The Commission believes that, since the previous staff report, Turkey has made impressive strides toward a full restoration of human rights and the democratic process. The past six years have seen a renewal of the national commitment to achieving democratic ideals for all Turkish citizens and patterns of tolerance have emerged. They are being strengthened by institutional reform, a citizenry largely committed to the democratic process, and by the activities of the press and various private organizations.
The Commission also believes that certain human rights problems, which often predate the 1980 military takeover, persist in Turkey. The report describes them and certain measures which are being undertaken in order to deal with them.

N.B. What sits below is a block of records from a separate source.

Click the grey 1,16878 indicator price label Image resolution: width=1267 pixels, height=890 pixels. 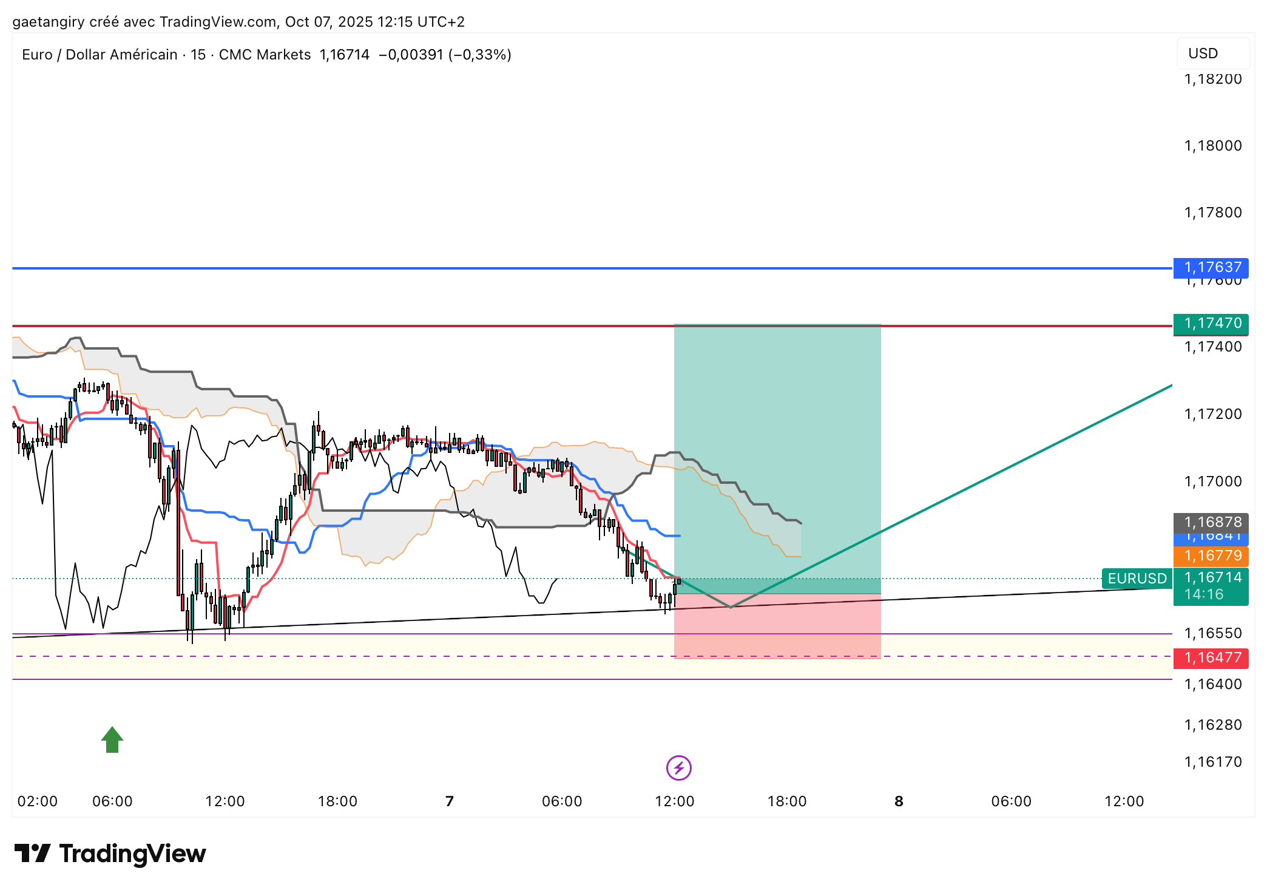click(x=1211, y=521)
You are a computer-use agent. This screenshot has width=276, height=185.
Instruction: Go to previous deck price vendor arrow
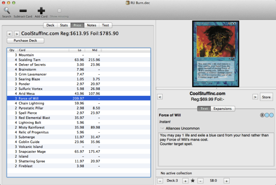click(10, 34)
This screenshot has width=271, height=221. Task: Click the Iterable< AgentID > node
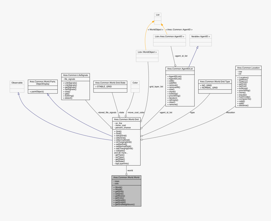click(200, 36)
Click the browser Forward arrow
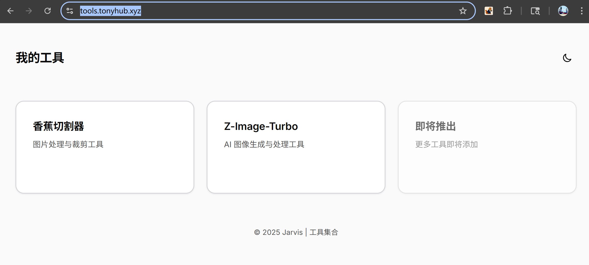Screen dimensions: 589x265 (29, 11)
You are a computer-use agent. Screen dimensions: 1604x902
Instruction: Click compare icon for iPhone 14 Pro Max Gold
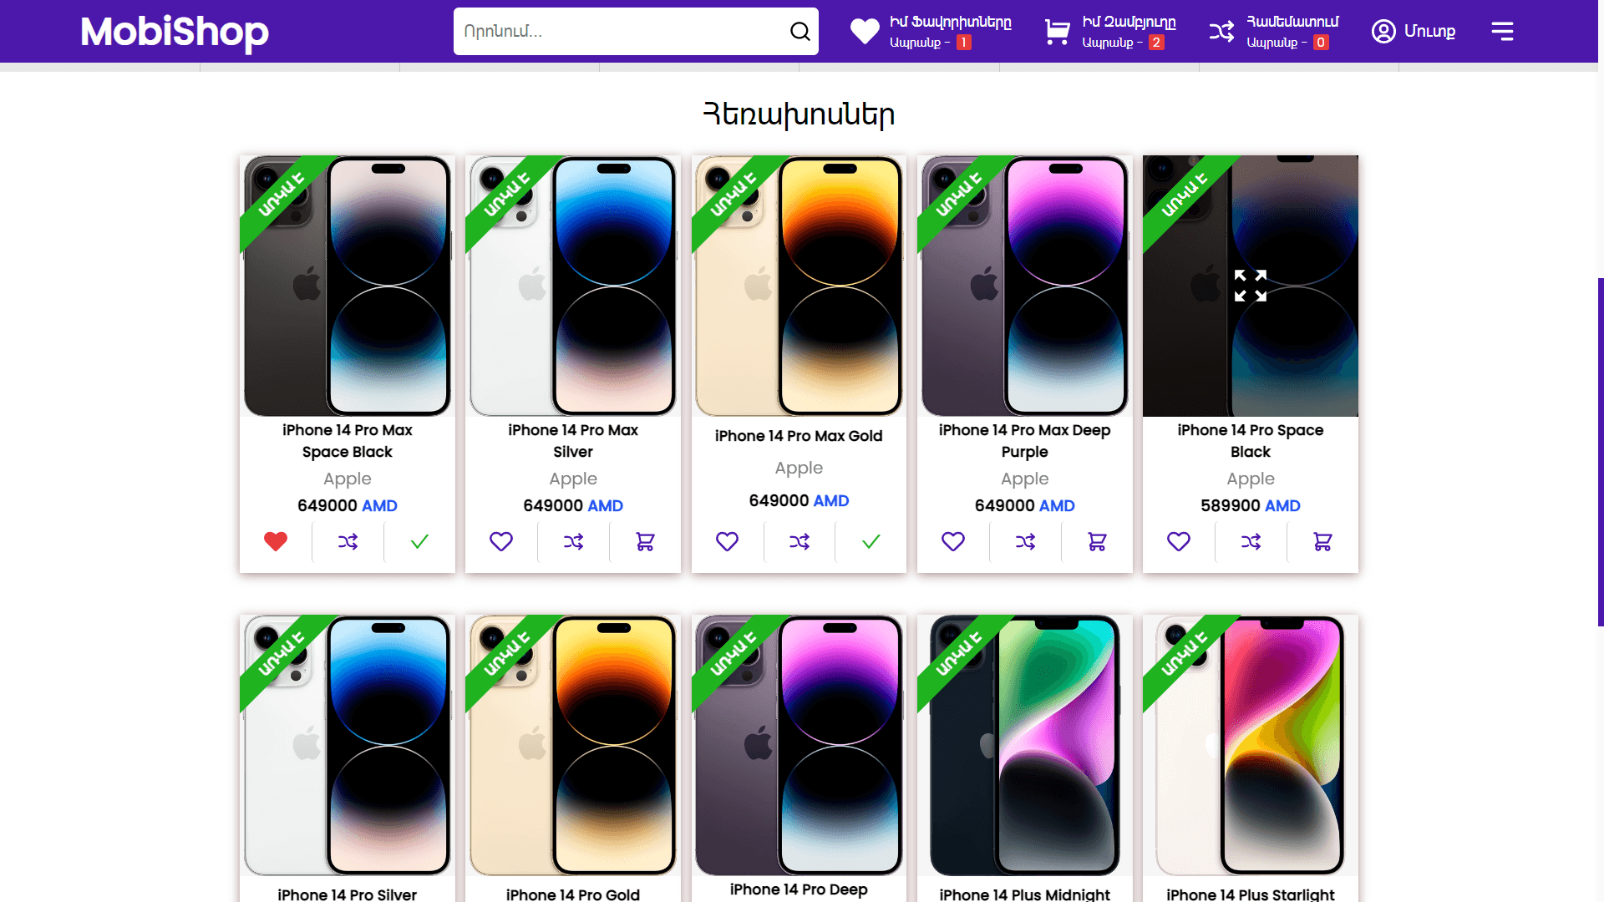799,542
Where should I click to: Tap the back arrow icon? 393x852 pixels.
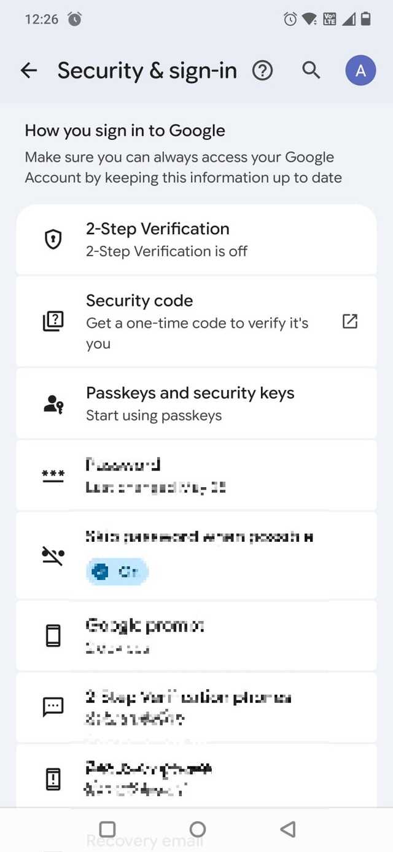(29, 71)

This report by the staff, describing developments since the 1982 report and assessing the current state of affairs, is a product of the Commission’s continuing interest in Turkey’s progress toward full democratization. The hard-won national independence of 1923 en compassed a vision of the future which incorporated a proud historical heritage in a Western framework. The profound changes that followed required great national will and commitment. It is the Commission’s hope that the momentum of Turkish human rights improvements will be sustained. Turkey is a geographical and cultural bridge between Europe and the Middle East, and the Turkish experience may serve as a lesson for both worlds.